La décision rendue par le Conseil d'Etat ne concerne que la commune de Villeneuve-Loubet. Les autres arrêté, dans les autres villes qui ont aussi décidé d'interdire le burkini, ne sont pas suspendu. En revanche chaque juridiction administrative va désormais s'appuyer sur cette décision des sages quand elles seront saisies.

Bernard Cazeneuve appelle à "l'apaisement"

Le ministre de l'Intérieur  a appelé vendredi à "l'apaisement" après la suspension par le Conseil d'Etat de l'arrêté anti-burkini de la commune de Villeneuve-Loubet, sur la Côte d'Azur. "Il appartient désormais à chacun de rechercher dans la responsabilité l'apaisement, qui seul est de nature à éviter les troubles à l'ordre public et à conforter le vivre-ensemble", affirme le ministre dans un communiqué, en prenant "acte" de la décision de la haute juridiction administrative.

Satisfaction de la LDH et du CCIF

Les réactions politiques

Plusieurs maires annoncent maintenir leurs arrêtés "anti-burkini"

C’est le cas d'Ange-Pierre Vivoni, le maire socialiste de Sisco, qui a déclaré, après avoir pris connaissance de la décision du Conseil d'Etat, vouloir  maintenir son arrêté, pris au lendemain d'une violente rixe dans sa commune mi-août. Rappelons qu'il n'y avait pas de burkini sur la plage de Sisco.

"Je ne me sens pas concerné par la décision du Conseil d'Etat.
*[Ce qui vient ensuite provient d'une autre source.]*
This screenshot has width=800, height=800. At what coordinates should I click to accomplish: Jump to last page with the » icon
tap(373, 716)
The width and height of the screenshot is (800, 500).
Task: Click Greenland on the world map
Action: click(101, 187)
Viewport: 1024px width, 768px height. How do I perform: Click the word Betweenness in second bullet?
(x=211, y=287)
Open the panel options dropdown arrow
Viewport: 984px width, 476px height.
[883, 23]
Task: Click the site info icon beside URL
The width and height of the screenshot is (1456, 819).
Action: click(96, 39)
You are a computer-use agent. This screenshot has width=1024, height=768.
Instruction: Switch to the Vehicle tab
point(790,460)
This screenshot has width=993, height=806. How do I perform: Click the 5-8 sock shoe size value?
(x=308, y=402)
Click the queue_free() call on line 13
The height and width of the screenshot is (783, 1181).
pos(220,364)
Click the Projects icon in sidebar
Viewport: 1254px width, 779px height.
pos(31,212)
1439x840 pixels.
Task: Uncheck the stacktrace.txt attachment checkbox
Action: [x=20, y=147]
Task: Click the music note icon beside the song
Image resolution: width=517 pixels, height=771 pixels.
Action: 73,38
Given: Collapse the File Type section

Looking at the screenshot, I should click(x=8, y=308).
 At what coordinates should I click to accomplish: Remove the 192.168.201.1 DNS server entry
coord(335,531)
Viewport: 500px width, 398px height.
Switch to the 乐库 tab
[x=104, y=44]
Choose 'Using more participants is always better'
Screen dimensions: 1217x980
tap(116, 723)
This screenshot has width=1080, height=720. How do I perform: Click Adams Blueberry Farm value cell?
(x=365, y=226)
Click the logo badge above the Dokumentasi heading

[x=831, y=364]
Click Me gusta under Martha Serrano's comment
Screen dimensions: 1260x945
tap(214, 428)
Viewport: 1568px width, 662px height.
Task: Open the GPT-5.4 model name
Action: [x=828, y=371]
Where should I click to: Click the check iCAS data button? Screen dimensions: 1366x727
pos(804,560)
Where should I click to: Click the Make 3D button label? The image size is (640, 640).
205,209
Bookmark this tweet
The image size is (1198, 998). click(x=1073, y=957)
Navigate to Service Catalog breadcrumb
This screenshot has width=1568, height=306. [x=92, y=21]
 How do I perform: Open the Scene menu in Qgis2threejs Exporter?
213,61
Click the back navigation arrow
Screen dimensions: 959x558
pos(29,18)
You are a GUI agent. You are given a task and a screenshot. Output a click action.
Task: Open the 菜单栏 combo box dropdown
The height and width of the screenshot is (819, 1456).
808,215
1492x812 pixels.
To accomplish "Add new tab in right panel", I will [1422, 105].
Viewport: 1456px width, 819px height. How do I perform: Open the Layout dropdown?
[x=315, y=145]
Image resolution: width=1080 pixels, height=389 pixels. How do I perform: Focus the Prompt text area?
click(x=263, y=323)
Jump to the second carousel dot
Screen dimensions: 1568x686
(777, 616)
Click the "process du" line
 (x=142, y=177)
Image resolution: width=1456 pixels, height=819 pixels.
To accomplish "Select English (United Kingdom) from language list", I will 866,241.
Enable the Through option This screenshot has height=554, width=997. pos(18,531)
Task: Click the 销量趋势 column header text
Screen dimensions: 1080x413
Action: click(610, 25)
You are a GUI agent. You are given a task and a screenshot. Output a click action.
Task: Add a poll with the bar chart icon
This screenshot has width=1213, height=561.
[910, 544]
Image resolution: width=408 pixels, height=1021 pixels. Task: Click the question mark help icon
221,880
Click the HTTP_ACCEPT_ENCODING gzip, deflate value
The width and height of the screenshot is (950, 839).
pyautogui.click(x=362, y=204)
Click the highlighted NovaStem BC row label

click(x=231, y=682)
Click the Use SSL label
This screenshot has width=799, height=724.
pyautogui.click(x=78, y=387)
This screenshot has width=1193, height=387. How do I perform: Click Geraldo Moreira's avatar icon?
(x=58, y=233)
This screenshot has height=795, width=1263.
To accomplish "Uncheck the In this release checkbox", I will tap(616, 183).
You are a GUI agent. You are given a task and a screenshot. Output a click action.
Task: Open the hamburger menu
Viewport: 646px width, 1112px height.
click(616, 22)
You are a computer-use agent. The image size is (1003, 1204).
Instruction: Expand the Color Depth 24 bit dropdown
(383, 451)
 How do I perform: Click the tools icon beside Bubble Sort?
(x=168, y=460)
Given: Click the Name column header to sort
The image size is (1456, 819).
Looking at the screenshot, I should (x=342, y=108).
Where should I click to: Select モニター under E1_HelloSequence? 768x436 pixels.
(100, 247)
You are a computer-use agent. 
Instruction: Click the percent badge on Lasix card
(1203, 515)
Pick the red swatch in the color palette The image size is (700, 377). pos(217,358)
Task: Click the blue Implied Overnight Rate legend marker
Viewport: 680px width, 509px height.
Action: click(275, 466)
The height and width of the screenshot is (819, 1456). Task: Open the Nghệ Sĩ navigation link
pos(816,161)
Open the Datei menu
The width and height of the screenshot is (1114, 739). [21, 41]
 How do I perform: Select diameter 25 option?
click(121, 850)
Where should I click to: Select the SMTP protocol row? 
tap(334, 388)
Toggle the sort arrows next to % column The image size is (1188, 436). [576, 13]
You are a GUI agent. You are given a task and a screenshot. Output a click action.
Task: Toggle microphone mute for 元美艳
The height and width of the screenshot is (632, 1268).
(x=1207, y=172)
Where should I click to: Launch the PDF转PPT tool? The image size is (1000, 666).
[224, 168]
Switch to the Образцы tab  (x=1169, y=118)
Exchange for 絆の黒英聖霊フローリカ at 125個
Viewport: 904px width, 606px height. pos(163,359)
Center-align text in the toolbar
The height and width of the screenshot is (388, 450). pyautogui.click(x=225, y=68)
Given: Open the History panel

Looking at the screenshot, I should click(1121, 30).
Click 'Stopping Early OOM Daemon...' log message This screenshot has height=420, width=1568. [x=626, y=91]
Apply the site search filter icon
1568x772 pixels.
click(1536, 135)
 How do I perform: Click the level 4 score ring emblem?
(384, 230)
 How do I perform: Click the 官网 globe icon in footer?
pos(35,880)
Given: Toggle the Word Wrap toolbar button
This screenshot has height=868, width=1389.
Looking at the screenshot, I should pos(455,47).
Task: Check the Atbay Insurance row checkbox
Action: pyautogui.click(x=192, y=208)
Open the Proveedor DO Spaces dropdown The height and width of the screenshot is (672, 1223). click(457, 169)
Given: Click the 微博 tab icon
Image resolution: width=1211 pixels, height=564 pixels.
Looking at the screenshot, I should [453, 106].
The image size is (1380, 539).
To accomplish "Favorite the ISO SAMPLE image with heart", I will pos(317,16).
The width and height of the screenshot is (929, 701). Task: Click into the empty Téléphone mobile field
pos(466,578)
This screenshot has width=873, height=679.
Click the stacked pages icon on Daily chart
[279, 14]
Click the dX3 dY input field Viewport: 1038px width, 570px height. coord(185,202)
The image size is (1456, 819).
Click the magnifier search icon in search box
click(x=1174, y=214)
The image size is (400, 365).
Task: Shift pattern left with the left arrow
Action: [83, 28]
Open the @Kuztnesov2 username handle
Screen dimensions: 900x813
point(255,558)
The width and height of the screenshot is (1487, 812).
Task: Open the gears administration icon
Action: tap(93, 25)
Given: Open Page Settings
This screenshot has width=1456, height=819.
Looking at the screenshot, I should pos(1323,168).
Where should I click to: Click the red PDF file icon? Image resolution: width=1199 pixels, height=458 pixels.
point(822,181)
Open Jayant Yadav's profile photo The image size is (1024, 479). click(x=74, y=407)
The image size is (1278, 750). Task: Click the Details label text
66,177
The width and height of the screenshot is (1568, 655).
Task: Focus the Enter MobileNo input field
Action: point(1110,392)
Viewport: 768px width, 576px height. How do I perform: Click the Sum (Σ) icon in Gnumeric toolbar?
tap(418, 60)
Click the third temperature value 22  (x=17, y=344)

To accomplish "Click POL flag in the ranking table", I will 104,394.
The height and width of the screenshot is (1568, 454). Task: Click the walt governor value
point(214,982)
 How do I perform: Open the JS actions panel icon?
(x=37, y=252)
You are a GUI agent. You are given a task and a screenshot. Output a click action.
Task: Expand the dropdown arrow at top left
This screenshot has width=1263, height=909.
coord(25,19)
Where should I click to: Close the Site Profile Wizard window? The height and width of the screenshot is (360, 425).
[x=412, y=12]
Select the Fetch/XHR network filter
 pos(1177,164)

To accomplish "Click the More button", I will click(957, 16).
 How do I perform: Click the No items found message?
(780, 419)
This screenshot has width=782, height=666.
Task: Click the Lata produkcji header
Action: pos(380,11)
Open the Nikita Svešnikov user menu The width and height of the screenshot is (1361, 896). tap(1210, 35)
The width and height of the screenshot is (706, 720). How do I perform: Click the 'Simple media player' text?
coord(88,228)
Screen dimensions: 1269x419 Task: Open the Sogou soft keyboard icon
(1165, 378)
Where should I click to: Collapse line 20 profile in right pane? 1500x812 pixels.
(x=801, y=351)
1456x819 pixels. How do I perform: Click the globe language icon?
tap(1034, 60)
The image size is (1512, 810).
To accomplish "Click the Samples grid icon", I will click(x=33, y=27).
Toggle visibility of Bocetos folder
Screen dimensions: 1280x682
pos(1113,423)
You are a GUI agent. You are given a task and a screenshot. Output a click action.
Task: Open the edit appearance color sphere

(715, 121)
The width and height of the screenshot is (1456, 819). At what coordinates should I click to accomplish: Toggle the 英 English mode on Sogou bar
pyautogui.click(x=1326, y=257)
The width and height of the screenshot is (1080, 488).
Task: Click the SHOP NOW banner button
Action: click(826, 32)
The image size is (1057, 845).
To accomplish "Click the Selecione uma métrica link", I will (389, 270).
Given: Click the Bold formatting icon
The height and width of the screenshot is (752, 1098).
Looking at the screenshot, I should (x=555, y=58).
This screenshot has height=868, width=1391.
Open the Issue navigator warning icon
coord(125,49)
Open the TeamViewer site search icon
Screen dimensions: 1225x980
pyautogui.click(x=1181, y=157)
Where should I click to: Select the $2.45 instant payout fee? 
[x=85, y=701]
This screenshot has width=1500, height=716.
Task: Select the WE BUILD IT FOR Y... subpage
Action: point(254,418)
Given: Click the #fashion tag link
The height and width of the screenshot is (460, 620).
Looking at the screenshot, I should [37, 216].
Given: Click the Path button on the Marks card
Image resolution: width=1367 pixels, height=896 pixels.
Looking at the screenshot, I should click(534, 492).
Mon arrêté n'était pas de la prévention, je l'ai pris pour la sécurité des biens et personnes de ma commune, je risquais d'avoir des morts !" - Ange-Pierre Vivoni, maire de Sisco

Malgré la décision du Conseil d'Etat, le maire de Mandelieu-la-Napoule assure vouloir maintenir son application, tout comme le maire de Nice, "tant que l'arrêté n'est pas invalidé". Le maire FN de Fréjus,  estime quant à lui que "l'arrêté de Fréjus est toujours valable".